Patches to make decoding work correctly at utt start, for greedy_search

2025-12-11 06:55:27 +00:00 · 2022-07-27 09:32:51 +08:00 · 2022-07-27 09:32:51 +08:00 · daa55d5a3c
commit daa55d5a3c
parent e25ca74955
2 changed files with 5 additions and 3 deletions
--- a/egs/librispeech/ASR/pruned_transducer_stateless2/beam_search.py
+++ b/egs/librispeech/ASR/pruned_transducer_stateless2/beam_search.py
@ -279,7 +279,7 @@ def greedy_search(
    device = next(model.parameters()).device

    decoder_input = torch.tensor(
-        [blank_id] * context_size, device=device, dtype=torch.int64
+        [-1] * (context_size - 1) + [blank_id], device=device, dtype=torch.int64
    ).reshape(1, context_size)

    decoder_out = model.decoder(decoder_input, need_pad=False)
@ -373,7 +373,7 @@ def greedy_search_batch(
    assert torch.all(encoder_out_lens > 0), encoder_out_lens
    assert N == batch_size_list[0], (N, batch_size_list)

-    hyps = [[blank_id] * context_size for _ in range(N)]
+    hyps = [[-1] * (context_size - 1) + [blank_id] for _ in range(N)]

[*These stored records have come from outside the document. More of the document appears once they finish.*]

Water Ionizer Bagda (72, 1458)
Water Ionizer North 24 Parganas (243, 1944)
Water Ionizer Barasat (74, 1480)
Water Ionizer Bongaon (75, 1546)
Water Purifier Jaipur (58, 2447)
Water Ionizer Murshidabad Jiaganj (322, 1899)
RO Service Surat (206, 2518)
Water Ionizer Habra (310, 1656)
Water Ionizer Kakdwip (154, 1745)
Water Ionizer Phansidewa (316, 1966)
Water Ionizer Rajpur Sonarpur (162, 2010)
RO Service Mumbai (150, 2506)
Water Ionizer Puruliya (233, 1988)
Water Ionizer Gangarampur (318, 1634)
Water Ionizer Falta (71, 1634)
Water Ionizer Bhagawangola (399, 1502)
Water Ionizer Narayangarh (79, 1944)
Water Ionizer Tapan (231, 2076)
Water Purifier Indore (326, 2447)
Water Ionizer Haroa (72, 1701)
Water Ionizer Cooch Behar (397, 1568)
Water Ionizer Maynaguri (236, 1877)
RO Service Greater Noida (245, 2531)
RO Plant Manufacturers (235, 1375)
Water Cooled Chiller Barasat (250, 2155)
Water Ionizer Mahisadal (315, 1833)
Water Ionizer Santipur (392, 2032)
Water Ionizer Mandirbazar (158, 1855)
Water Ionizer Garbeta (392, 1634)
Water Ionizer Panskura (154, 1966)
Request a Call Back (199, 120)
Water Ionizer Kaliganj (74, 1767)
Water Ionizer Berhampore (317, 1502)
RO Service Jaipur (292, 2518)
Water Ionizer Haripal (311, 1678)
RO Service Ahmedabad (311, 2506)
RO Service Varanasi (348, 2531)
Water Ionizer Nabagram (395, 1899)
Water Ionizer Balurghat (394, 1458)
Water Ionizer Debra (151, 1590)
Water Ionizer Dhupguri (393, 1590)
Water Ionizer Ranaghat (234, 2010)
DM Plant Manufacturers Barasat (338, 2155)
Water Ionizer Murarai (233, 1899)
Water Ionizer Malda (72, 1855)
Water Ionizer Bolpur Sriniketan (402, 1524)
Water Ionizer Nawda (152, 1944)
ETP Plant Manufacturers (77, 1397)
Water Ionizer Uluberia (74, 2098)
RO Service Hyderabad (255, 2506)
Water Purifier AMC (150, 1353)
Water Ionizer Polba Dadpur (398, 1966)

    decoder_input = torch.tensor(
        hyps,
--- a/egs/librispeech/ASR/pruned_transducer_stateless7/decoder.py
+++ b/egs/librispeech/ASR/pruned_transducer_stateless7/decoder.py
@ -85,7 +85,9 @@ class Decoder(nn.Module):
          Return a tensor of shape (N, U, decoder_dim).
        """
        y = y.to(torch.int64)
-        embedding_out = self.embedding(y)
+        # this stuff about clamp() is a temporary fix for a mismatch
+        # at utterance start, we use negative ids in beam_search.py
+        embedding_out = self.embedding(y.clamp(min=0)) * (y >= 0).unsqueeze(-1)
        if self.context_size > 1:
            embedding_out = embedding_out.permute(0, 2, 1)
            if need_pad is True: